Ainda não é desta que vamos a Narva. O convite da enfermeira Liina Heinvere para uma visita a Vergi, no Parque Nacional de Lahemaa, surge pelo telefone, precisamente quando nos encontramos a 40 minutos daquela aldeia piscatória. Caricaturando, os estonianos são um povo que, ao primeiro contacto, estende a mão fria como cumprimento, mas depois do terceiro tere (olá em estónio) e primeiro abraço convidam para almoços de domingo. Foi o que aconteceu com Liina.
Na casa dos Heinvere, o termómetro avisa os 16 graus negativos que se fazem sentir lá fora, em noite de lua cheia, pelo que os cornos de carvalho suspensos na parede vergam ao peso dos casacos. Enquanto Märt espalma colheres de mulgikapsad (guisado de carne de porco com batatas e chucrute) contra os pratos, lembramos a descrição de Kai no café Energia: “Se colocarmos na mesma sala pessoas de diferentes países, os estónios serão aqueles que se sentam juntos, falam em silêncio e sentem-se perfeitamente bem com isso.” As palavras de ordem são “jätku leiba” (que o pão dure), uma vez que o palato não é prioridade nestas latitudes.

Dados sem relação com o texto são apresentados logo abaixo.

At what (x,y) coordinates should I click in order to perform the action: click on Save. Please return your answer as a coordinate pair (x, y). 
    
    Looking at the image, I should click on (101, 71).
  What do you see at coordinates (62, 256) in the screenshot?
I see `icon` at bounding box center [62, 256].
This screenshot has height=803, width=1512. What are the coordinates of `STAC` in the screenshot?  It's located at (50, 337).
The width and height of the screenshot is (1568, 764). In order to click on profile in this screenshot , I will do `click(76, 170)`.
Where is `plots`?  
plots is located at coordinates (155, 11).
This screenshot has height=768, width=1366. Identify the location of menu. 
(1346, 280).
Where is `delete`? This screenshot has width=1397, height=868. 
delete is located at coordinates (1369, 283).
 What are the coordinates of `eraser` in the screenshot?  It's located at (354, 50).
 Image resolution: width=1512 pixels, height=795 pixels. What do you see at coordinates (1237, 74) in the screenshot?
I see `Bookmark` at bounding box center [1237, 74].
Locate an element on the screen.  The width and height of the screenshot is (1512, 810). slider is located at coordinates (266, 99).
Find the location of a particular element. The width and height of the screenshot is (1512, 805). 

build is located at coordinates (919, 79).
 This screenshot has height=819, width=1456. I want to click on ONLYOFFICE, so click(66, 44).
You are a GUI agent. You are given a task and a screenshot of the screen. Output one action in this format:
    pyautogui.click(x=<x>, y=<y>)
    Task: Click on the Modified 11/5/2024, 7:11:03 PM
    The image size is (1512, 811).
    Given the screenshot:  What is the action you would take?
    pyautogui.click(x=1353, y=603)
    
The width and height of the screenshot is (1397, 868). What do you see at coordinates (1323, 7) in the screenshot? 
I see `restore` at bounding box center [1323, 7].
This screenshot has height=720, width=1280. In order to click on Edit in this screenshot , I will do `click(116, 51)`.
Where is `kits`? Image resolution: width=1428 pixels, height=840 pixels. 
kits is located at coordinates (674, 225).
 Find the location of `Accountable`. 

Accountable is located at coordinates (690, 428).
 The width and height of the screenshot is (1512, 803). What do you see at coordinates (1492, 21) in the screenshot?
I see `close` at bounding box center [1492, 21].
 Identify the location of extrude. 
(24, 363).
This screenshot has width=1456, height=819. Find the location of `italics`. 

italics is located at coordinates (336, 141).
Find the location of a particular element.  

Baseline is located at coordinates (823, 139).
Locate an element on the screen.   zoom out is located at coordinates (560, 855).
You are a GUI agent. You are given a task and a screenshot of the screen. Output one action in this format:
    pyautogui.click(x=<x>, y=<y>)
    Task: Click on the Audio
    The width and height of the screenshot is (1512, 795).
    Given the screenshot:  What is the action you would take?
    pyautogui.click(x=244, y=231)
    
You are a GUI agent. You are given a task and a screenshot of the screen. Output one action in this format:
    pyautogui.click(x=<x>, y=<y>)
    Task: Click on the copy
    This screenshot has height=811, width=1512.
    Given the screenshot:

Terminada a refeição, Liina e a vizinha Maarja guiam-nos à sauna. Homens para um lado, mulheres para o outro. Já sem toalhas sobre a pele, a temperatura sobe dos - 16 para os 90 positivos. “Aqui sinto-me uma africana”, brinca Liina, tornando à ciência que a fez enfermeira para dizer que, “quando o tempo se torna agressivo, muito frio e húmido, a sauna é o único remédio”, limpando o corpo e a alma. Ao fim de vinte minutos, Liina e Marja correm em direcção à porta. São agora duas ninfas boreais na neve macia, ressuscitando o sangue nas veias e gritando aos lobos de Lahemaa. Copiamos, que o silêncio assim o dita.
No segundo dia em Vergi, vemos o sol derreter os ramos pela janela e os mantos brancos põem-se brilhantes. Na Estónia, os dias soalheiros têm cara de milagre, o que nos conduz à certeza que já temíamos: nenhum caminho vai dar a Narva.